Bytecode Alliance moved fast. They identified the mismatch, audited Winch’s table handling, and shipped fixes across stable branches. Check your version with wasmtime --version. If below the patches, upgrade via Cargo:

cargo update -p wasmtime-cli --precise 36.0.7

(adjust for your branch). Embedded users pull the corresponding libwasmtime crates.

Verify the patch inspects Winch’s lower_table_fill function, now aligned with the post-#11254 scheme. No regressions reported in testing.

Why This Matters

WebAssembly promises secure, portable code for untrusted inputs. Think blockchain VMs, serverless functions, or browser plugins. A DoS like this undermines that. In multi-tenant setups, one rogue module restarts the runtime, spiking latency and costs. Attackers probe with crafted Wasm, as seen in past JIT bugs like Spectre variants.

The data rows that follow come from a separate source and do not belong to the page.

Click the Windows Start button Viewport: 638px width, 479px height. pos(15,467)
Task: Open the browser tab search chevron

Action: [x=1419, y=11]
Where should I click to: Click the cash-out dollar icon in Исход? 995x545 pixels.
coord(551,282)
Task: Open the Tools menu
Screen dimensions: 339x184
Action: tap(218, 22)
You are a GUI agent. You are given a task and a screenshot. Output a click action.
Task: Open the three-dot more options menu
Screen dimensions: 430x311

Winch targets peak performance—native speeds via better codegen. It’s opt-in, behind config.compiler = "winch", so exposure skews toward performance chasers. Still, adoption grows; benchmarks show 20-50% speedups over Cranelift on x86/ARM. This bug exposes the risks of bleeding-edge backends: regressions slip through.

Broader lesson: Refactors demand full audits, especially in compilers. Wasmtime’s track record stays solid—over 20 CVEs fixed since 2019, mostly memory safety. Bytecode Alliance’s transparency helps; they disclosed via GitHub advisory #2024-001. Skeptically, Winch’s youth (merged 2024) invites teething issues. Operators: Audit your Wasm pipelines. Reject untrusted modules or cap table ops. This patch closes the door, but watch for copycats in other runtimes like WasmEdge or wasmer.

Bottom line: Patch now. Winch boosts throughput, but stability trumps speed in production. Wasmtime remains a top Wasm choice—secure when maintained.